Il pianista di Hitler (Feltrinelli, pagg. 318, euro 19) di Thomas Snégaroff è un libro difficile da catalogare: fiction? Non fiction? La disquisizione perde subito interesse di fronte al risultato: un (non)romanzo perfettamente bilanciato tra narrativa e saggistica. La storia vera è ben documentata da storici e documentaristi. Snégaroff non inventa nulla, eppure c'è un colpo di scena, che ovviamente vi lasciamo scoprire da soli, proprio nelle ultime pagine. Un colpo di scena decisivo per svelare il mistero di Ernst Hanfstaengl, per gli amici Putzi. Rampollo di una buona famiglia di Monaco, vicino di casa di Thomas Mann, mercante d'arte sulla via del fallimento, doppia cittadinanza (è anche statunitense con tanto di studi a Harvard), pianista eccellente, anche se non raffinato, l'altissimo Putzi, quasi due metri, si direbbe un simpaticone, e tutti lo ritengono tale. Anche il leader di un partito in forte ascesa, Adolf Hitler. Putzi è dunque un nazista della prima ora. Rispetto ai nazisti ordinari, si distingue per una educazione che gli permette di attraversare tutti gli strati sociali, dai bassifondi alla vecchia «aristocrazia» borghese. Adolf si potrebbe definire un amico di famiglia. Gli Hanfstaengl hanno cercato di nasconderlo dopo il fallito putsch di Monaco del 1923. Una battuta d'arresto nell'ascesa irresistibile della svastica. Hitler frequenta volentieri casa Hanfstaengl, per vari motivi: forse gli piace la moglie di Ernst, sicuramente ha bisogno di essere inserito nell'alta borghesia, altrettanto sicuramente adora perdersi in fantasticherie mentre Putzi suona Wagner al pianoforte.
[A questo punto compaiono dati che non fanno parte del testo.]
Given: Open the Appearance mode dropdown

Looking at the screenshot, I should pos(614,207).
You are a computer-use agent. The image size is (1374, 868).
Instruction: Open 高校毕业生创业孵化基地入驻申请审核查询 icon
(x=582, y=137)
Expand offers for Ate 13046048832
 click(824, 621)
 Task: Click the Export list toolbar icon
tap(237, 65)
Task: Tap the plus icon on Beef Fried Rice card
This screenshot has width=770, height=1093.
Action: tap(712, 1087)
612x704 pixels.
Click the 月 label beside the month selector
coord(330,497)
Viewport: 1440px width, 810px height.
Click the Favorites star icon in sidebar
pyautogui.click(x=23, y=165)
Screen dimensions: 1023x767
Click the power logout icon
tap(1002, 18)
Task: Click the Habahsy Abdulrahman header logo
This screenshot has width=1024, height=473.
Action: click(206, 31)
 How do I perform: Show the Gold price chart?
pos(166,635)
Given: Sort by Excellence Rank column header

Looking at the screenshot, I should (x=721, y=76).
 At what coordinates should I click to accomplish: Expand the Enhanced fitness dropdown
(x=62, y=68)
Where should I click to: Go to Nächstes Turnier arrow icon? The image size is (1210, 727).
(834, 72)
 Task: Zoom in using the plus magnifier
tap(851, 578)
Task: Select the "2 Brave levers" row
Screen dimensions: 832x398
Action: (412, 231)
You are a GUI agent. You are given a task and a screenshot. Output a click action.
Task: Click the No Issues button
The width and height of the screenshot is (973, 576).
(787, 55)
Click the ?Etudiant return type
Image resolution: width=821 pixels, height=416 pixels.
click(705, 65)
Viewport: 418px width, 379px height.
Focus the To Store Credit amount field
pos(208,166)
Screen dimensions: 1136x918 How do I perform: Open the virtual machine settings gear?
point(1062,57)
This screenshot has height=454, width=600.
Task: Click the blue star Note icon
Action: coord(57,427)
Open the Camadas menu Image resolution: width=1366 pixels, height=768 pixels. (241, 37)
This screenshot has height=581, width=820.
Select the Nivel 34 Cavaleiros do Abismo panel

Putzi si direbbe un seguace personale di Hitler, più che un nazionalsocialista, anche se è antisemita. È sconvolto e soggiogato dalla presenza del Führer, che ritiene un superuomo, uno sciamano capace di incantare le folle. Però Putzi scivola rapidamente ai margini del cerchio magico. Gli affidano i rapporti con la stampa estera, incarico sempre meno importante perché il ministro Goebbels accentra l'intera propaganda nazionalsocialista. Putzi è ora un amante tradito, che si illude in continuazione di poter rientrare nelle grazie del divino Adolf. Il destino di Putzi non ha niente di eroico o tragico, nonostante le premesse. Di fatto riesce a evitare sia la Prima sia la Seconda guerra mondiale. Nel secondo caso, viene fatto prigioniero e inviato in una serie di campi di prigionia degli Alleati. Putzi riesce a riciclarsi come interprete della propaganda nazista, grazie ai suoi trascorsi. Roosevelt lo ritiene affidabile, e legge i rapporti di Putzi, che scrive quotidianamente o quasi. Caduta Berlino, il presidente degli Stati Uniti non sa che farsene di Putzi. Il «pianista» però se ne torna in patria senza pagare un conto troppo salato. Riprende possesso della sua casa di Monaco dove rimane indisturbato fino alla morte sopraggiunta nel 1975.
Resta un enigma per chi se ne è occupato: come è possibile che un uomo raffinato e cosmopolita sia rimasto ipnotizzato da un piccolo borghese come Hitler? Thomas Snégaroff ha una ultima carta da giocare per risolvere la questione: o forse per complicarla ancora di più.